### INSTRUCTIONS FOR THE TASK
Restate word for word the lines of the data below, from the first through the one that has "This screenshot has width=644, height=318.".

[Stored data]
BEGIN
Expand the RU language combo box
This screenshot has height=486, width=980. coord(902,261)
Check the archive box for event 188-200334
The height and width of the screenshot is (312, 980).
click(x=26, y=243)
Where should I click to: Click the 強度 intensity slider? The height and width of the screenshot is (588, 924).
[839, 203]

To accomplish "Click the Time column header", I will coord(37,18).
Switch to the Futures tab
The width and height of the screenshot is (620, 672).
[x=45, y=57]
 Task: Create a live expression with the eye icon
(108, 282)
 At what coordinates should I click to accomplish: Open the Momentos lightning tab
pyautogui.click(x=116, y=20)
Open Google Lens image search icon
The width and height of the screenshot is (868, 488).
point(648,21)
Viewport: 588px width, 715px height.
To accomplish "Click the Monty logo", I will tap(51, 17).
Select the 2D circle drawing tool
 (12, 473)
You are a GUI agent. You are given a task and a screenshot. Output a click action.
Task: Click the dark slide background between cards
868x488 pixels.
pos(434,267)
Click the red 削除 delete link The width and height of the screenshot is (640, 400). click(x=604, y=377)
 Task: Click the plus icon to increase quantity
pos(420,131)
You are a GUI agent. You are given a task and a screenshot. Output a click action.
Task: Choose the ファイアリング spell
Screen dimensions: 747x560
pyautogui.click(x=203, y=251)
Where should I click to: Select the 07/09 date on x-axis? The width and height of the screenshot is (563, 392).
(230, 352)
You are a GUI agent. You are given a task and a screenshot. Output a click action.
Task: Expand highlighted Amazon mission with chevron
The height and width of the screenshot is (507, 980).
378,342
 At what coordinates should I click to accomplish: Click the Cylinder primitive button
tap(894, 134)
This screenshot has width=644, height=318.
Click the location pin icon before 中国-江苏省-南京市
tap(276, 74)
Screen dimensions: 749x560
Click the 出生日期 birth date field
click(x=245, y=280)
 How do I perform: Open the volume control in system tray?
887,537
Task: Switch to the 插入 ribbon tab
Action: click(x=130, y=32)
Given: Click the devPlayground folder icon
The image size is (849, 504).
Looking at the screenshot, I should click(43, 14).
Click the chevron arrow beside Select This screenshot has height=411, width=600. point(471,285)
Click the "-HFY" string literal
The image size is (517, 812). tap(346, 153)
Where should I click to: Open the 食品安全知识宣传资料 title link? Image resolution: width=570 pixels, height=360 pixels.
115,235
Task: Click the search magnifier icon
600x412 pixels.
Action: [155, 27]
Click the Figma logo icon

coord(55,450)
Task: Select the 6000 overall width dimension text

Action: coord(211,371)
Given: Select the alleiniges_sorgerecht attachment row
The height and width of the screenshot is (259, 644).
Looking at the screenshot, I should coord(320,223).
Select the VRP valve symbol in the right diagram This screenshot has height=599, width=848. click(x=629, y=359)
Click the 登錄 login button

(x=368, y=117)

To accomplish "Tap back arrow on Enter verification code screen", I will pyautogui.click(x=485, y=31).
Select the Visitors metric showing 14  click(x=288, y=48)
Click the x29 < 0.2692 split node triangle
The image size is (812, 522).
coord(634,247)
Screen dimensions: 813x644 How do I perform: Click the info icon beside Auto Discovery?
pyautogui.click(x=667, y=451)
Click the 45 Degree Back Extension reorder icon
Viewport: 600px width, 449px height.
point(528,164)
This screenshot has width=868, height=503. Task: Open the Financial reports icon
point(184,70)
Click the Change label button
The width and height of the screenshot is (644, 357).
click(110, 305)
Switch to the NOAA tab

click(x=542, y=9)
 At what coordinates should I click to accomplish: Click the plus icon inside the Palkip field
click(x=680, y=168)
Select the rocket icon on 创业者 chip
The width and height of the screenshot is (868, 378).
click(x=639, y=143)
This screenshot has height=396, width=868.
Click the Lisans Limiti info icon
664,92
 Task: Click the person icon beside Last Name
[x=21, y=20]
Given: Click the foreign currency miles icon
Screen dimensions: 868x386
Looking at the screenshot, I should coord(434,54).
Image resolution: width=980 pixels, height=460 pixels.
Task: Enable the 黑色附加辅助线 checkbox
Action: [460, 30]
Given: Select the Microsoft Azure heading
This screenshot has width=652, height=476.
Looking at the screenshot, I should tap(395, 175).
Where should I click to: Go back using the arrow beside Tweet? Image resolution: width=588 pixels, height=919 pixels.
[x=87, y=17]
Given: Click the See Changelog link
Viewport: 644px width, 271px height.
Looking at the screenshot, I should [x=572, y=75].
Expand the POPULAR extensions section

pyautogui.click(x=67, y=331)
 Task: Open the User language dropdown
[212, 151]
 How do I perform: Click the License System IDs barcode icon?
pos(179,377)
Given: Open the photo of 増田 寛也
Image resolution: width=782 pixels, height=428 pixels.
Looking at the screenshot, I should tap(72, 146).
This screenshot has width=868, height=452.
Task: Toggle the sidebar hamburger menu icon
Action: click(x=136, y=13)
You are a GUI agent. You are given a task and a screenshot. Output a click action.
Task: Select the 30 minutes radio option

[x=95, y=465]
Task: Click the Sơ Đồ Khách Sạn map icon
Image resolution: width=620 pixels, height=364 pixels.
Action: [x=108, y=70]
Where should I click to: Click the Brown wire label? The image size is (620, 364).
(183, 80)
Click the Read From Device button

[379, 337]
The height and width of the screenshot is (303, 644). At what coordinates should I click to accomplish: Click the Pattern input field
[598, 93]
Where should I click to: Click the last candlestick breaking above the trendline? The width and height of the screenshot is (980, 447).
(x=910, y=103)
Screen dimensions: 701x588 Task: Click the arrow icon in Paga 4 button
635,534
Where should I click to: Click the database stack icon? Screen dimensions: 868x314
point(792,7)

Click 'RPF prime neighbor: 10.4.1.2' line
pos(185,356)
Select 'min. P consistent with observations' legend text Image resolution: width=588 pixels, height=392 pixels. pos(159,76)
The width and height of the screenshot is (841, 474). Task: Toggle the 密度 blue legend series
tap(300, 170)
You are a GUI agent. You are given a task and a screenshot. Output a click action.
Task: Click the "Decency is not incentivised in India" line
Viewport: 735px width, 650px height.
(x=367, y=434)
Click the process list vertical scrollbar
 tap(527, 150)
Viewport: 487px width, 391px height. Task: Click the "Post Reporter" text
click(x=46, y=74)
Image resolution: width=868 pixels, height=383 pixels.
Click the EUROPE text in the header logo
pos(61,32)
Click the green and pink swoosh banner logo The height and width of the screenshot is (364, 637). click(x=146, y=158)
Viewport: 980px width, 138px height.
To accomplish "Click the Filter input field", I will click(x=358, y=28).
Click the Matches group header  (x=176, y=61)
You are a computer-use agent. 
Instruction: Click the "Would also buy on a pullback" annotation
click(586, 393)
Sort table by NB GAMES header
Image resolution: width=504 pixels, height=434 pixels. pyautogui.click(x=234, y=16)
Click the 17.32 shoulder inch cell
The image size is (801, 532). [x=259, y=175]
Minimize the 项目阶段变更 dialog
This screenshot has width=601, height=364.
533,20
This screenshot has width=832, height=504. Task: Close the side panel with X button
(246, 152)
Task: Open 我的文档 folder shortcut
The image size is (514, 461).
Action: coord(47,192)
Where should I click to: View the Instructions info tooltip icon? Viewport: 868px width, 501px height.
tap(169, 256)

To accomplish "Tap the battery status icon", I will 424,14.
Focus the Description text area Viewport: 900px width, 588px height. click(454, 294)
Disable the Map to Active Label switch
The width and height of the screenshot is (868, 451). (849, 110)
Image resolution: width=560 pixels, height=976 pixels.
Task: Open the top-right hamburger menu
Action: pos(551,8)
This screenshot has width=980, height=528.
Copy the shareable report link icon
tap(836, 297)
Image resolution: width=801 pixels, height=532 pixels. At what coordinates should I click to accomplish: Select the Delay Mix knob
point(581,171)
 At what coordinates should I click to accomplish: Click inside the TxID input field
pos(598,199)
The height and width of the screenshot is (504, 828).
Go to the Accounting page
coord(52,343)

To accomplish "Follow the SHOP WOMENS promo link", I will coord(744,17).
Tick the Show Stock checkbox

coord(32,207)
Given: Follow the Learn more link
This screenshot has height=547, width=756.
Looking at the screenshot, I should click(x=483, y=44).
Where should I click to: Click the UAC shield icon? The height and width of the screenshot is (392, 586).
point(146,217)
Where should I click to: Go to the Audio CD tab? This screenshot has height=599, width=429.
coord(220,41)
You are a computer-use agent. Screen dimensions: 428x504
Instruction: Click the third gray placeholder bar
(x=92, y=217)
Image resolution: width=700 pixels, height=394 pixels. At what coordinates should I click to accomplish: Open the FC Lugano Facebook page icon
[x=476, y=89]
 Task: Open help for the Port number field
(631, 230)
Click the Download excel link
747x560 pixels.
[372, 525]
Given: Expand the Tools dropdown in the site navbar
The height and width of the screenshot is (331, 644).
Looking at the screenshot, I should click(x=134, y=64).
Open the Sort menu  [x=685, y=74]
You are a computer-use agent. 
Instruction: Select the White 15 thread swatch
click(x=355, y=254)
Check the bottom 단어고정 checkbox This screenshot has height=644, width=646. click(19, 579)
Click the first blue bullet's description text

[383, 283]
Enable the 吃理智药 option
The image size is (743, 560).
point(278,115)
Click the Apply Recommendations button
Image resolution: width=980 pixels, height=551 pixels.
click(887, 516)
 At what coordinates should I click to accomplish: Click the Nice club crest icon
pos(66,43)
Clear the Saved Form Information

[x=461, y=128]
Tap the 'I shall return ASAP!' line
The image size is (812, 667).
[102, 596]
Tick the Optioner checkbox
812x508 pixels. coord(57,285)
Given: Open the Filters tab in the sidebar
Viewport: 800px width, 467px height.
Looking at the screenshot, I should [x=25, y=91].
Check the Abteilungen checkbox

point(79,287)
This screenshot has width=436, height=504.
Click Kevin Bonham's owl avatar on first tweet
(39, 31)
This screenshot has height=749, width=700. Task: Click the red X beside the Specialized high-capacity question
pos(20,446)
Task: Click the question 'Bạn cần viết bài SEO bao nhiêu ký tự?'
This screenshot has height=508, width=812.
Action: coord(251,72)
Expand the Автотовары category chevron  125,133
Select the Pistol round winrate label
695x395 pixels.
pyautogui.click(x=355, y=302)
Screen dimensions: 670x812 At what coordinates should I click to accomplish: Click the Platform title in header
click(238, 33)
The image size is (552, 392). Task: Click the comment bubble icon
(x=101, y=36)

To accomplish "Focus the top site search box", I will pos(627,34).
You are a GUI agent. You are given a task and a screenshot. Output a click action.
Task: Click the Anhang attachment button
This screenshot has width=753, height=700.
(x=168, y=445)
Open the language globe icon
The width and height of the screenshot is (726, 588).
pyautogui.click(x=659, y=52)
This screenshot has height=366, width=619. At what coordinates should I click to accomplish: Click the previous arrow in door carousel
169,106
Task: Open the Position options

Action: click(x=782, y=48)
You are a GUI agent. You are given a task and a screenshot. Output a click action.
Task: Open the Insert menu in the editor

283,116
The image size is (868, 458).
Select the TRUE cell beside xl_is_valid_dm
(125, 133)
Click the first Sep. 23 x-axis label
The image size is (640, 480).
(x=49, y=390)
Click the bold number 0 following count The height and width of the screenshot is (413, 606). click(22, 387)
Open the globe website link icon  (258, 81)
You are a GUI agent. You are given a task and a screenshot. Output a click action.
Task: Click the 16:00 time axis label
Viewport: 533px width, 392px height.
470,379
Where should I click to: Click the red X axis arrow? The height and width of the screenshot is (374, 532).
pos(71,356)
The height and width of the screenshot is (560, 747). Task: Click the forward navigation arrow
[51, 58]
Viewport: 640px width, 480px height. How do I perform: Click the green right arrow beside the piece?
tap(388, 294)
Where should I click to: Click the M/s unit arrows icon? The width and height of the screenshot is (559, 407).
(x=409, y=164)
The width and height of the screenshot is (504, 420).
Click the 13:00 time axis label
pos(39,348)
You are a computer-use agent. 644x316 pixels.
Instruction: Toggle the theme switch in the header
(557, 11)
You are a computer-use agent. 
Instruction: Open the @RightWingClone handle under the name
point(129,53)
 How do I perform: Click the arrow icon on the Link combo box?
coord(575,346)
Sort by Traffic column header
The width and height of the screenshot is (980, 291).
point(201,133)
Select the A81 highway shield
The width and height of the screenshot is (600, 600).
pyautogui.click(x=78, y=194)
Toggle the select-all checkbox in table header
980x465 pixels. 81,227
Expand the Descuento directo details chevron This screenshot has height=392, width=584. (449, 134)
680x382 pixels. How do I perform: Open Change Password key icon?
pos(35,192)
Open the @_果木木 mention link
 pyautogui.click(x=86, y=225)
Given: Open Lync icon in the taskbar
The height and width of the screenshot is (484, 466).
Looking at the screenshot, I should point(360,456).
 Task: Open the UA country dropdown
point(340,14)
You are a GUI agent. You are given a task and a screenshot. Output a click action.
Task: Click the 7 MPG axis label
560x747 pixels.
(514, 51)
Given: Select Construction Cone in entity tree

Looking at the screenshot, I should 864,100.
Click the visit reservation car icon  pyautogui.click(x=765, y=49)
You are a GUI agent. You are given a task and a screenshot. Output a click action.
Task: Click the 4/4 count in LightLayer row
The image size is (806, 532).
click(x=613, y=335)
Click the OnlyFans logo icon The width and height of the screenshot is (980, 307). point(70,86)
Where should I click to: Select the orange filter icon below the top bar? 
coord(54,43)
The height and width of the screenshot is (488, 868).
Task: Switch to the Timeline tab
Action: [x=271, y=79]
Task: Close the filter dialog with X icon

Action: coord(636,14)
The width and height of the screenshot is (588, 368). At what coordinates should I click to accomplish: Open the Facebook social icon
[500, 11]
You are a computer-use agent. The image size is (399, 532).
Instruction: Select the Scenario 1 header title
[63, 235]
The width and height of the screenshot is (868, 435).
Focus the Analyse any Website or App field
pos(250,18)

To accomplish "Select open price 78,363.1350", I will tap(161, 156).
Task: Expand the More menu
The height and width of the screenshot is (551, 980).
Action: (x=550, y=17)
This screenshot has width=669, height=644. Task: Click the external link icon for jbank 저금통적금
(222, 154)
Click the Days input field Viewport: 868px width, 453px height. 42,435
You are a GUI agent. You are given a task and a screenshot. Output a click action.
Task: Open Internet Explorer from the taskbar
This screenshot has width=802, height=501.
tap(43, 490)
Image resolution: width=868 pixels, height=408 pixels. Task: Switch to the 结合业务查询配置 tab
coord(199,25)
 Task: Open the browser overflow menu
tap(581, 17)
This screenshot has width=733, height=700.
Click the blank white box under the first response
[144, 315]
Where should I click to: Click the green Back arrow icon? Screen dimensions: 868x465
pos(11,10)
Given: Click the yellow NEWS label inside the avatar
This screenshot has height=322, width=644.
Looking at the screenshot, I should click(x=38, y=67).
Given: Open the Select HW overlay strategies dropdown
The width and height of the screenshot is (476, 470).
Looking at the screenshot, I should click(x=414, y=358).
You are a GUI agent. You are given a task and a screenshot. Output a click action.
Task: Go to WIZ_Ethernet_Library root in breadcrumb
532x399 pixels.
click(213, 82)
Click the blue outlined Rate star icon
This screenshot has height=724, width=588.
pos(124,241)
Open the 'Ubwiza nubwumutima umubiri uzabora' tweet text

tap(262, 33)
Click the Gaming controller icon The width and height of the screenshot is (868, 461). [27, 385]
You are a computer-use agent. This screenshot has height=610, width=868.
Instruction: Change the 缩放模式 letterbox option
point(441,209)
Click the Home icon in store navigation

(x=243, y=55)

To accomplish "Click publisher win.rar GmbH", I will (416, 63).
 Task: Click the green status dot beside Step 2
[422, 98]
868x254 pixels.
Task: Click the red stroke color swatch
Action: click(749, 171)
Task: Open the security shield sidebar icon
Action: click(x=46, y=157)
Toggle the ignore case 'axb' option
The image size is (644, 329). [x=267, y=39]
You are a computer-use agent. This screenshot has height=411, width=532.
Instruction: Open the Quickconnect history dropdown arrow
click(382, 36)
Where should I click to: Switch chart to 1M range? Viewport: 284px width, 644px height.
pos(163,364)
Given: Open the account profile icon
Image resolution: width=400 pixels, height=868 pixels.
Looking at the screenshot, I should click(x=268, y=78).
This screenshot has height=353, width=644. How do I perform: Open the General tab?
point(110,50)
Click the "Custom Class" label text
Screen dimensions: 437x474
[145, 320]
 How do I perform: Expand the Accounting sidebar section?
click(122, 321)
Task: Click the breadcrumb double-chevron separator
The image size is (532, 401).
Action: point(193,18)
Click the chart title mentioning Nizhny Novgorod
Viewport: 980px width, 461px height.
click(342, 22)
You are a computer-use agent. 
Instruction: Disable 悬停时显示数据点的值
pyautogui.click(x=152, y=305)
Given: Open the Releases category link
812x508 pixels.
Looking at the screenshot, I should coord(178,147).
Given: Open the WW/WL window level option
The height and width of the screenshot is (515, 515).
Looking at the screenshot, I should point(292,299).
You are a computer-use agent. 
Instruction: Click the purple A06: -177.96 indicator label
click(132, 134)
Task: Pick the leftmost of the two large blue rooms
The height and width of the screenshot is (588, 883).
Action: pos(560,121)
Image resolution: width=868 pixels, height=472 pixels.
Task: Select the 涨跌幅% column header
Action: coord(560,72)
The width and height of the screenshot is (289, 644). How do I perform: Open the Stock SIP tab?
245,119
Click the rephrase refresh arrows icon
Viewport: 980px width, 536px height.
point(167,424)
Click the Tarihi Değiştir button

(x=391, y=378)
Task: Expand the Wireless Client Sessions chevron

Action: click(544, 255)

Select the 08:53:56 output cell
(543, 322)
END
### ANSWER
Expand the RU language combo box
This screenshot has height=486, width=980. coord(902,261)
Check the archive box for event 188-200334
The height and width of the screenshot is (312, 980).
click(x=26, y=243)
Where should I click to: Click the 強度 intensity slider? The height and width of the screenshot is (588, 924).
[839, 203]

To accomplish "Click the Time column header", I will coord(37,18).
Switch to the Futures tab
The width and height of the screenshot is (620, 672).
[x=45, y=57]
 Task: Create a live expression with the eye icon
(108, 282)
 At what coordinates should I click to accomplish: Open the Momentos lightning tab
pyautogui.click(x=116, y=20)
Open Google Lens image search icon
The width and height of the screenshot is (868, 488).
point(648,21)
Viewport: 588px width, 715px height.
To accomplish "Click the Monty logo", I will tap(51, 17).
Select the 2D circle drawing tool
 (12, 473)
You are a GUI agent. You are given a task and a screenshot. Output a click action.
Task: Click the dark slide background between cards
868x488 pixels.
pos(434,267)
Click the red 削除 delete link The width and height of the screenshot is (640, 400). click(x=604, y=377)
 Task: Click the plus icon to increase quantity
pos(420,131)
You are a GUI agent. You are given a task and a screenshot. Output a click action.
Task: Choose the ファイアリング spell
Screen dimensions: 747x560
pyautogui.click(x=203, y=251)
Where should I click to: Select the 07/09 date on x-axis? The width and height of the screenshot is (563, 392).
(230, 352)
You are a GUI agent. You are given a task and a screenshot. Output a click action.
Task: Expand highlighted Amazon mission with chevron
The height and width of the screenshot is (507, 980).
378,342
 At what coordinates should I click to accomplish: Click the Cylinder primitive button
tap(894, 134)
This screenshot has width=644, height=318.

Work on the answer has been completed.